Embora o partido político tenha produzido uma listagem de supostos filiados que teriam contribuído para a agremiação ainda durante a instrução em primeira instância (ID 45950515), não foram acostados quaisquer documentos que corroborem a relação de eventuais pessoas físicas doadoras, bem como inexistem mínimos esclarecimentos sobre como teria se dado o mesmo registro equivocado de CNPJ em diversos depósitos, realizados por diferentes contribuintes, em datas variadas.

De seu turno, nas razões recursais, a agremiação limitou-se a afirmar que, “conforme documentação anexa, comprobatória da regularidade das doações recebidas, todas as doações recebidas pela entidade partidária tem origem de fontes autorizadas pela legislação eleitoral, razão pela qual deve ser revertida a decisão que julgou desaprovadas as contas partidárias”, bem como postulou “prazo de cinco dias para juntada dos documentos comprobatórios ao feito” (ID 45950651).

Entretanto, a despeito da indicação de documentação adicional, nada foi oferecido, seja concomitantemente ou após o recurso, mesmo após o parecer ministerial e transcorridos mais de quatro meses desde o ato de interposição.

Não foram apresentados extratos, comprovantes ou documentos bancários que validassem o argumento de regularidade das operações “conforme documentação anexa”, permitindo vincular cada crédito bancário a uma fonte lícita de contribuições partidárias.

Ainda que este Tribunal tenha sedimentado a aceitação de novos documentos juntados com o recurso, quando dispensável a análise técnica, no caso em exame, o recorrente limitou-se a formular genericamente um pedido de prazo adicional, sem indicar qualquer óbice concreto que justificasse a ausência de juntada oportuna dos documentos alegadamente comprobatórios com as razões recursais.

O próprio art. 266, caput, do Código Eleitoral, ao facultar a juntada de novos documentos com o recurso, não mitiga o requisito formal de que a prova complementar seja trazida com as razões recursais em uma peça única, concomitantemente ao ato de interposição.

O pedido de complementação posterior do recurso, sem justificativa plausível, torna-se, de imediato, manifestamente infundado, pois o sistema recursal não admite a prática sucessiva de atos recursais dissociados de causa idônea para a excepcionalidade, sob pena de afronta aos princípios da preclusão consumativa e da singularidade recursal.

Assim, o recurso apresenta vício formal e não enfrenta, de modo específico e fundamentado, os pilares da decisão recorrida, uma vez que está ancorado em uma referência vaga a uma suposta documentação adicional que nunca foi especificada, debatida ou juntada aos autos.

Nessa direção, a Procuradoria Regional Eleitoral bem pontuou que o recurso não deve ser conhecido por inobservância da dialeticidade recursal, conforme considerações que agrego às razões de decidir:

Conforme lição de Elpídio Donizetti, “ao interpor recurso, a parte deverá expor as razões do seu inconformismo, indicando-as de forma clara e com a devida fundamentação.” Nesse sentido, também é a jurisprudência do e.
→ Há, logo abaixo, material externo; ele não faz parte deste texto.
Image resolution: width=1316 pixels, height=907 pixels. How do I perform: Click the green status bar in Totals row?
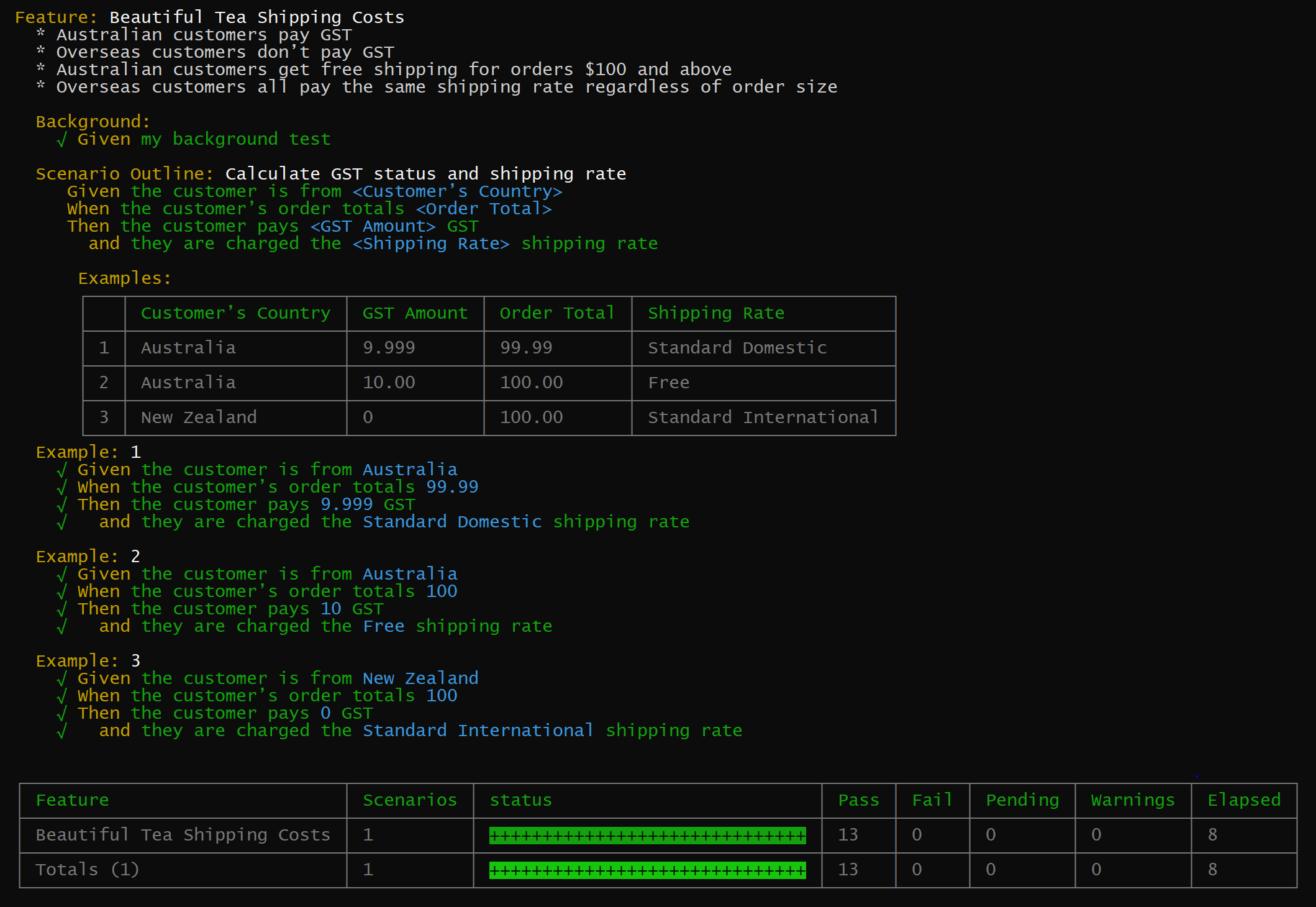647,870
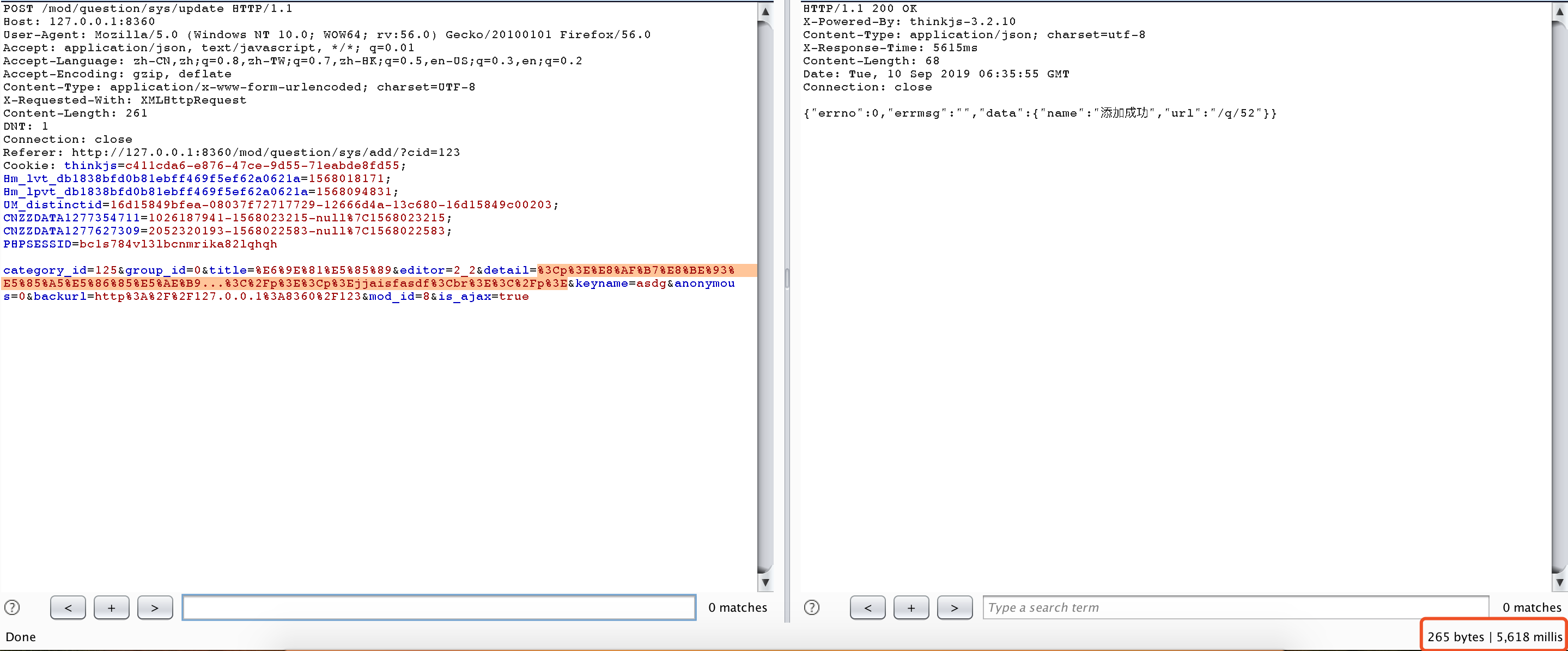Open request search options plus button
This screenshot has width=1568, height=651.
point(111,607)
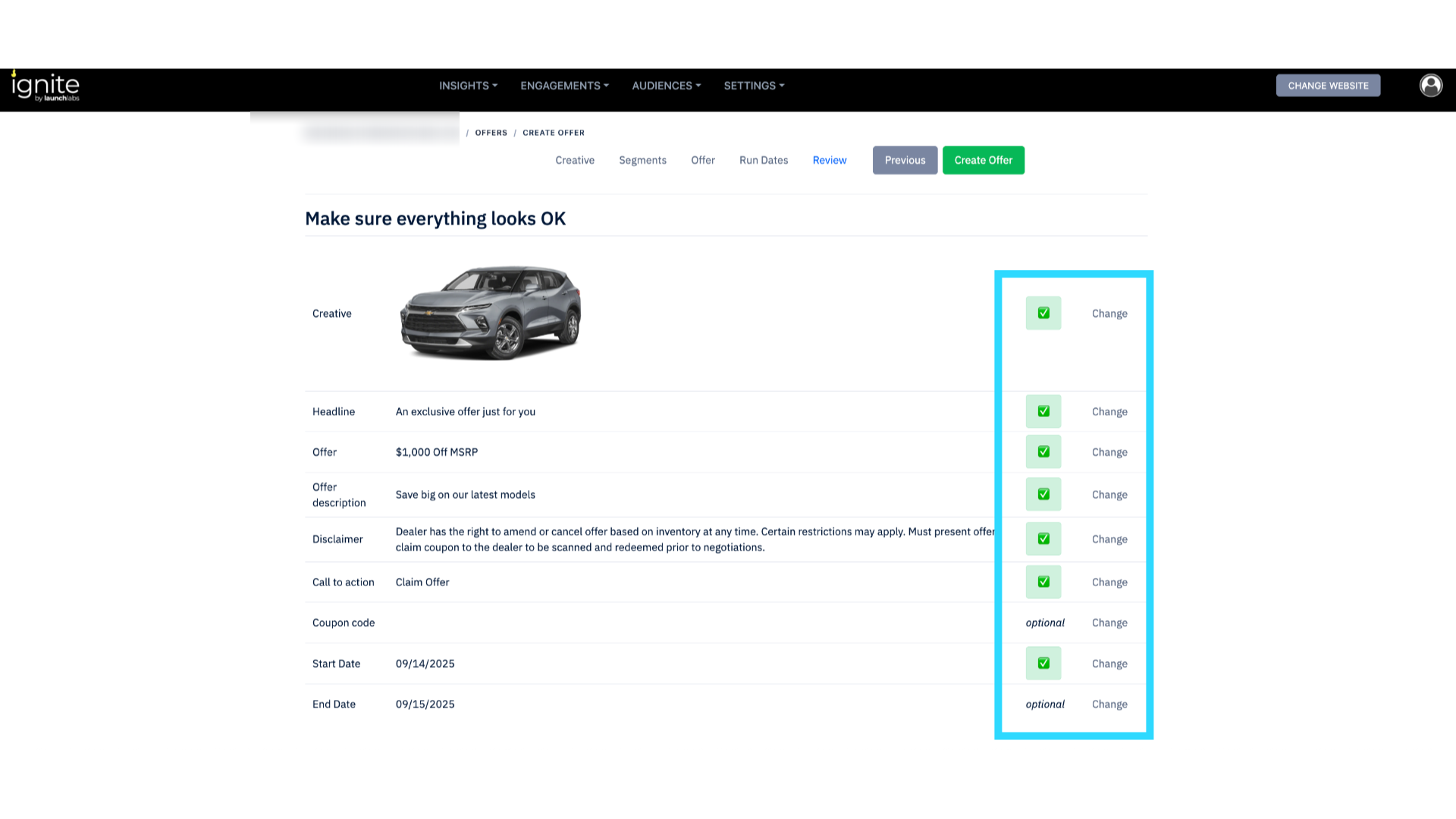
Task: Click the Creative row green checkmark
Action: click(x=1043, y=313)
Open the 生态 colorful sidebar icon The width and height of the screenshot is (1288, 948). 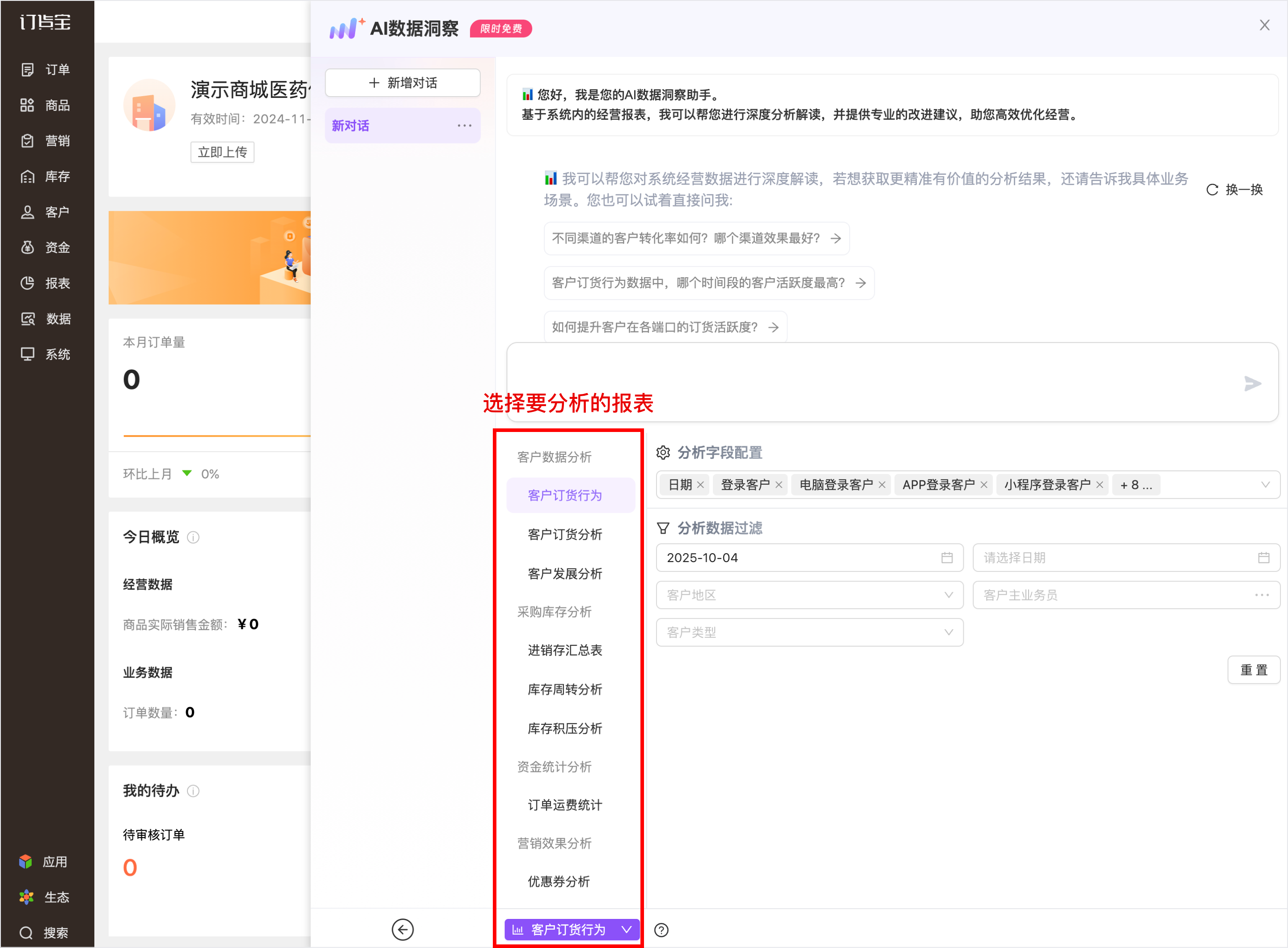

STJ, o qual entende que “o princípio da dialeticidade recursal impõe que a parte recorrente impugne todos os fundamentos da decisão recorrida e demonstre, de forma oportuna, congruente, concreta e específica, seu eventual desacerto” (AgRg no AREsp n. 2.601.347/CE, DJe de 27/9/2024 - g. n.). Ora, o recorrente fundamentou seu argumento de “regularidade das doações recebidas” exclusivamente em supostos documentos que não foram juntados aos autos, o que corresponde, obviamente, à completa falta de fundamentação, impossibilitando a demonstração de eventual desacerto da sentença.

 

Dessa forma, inobservado o princípio da dialeticidade recursal, não se pode conhecer do apelo, na forma do art. 932, inc. III, do CPC.

 

ANTE O EXPOSTO, VOTO pelo não conhecimento do recurso, com fundamento no art. 932, inc. III, do CPC.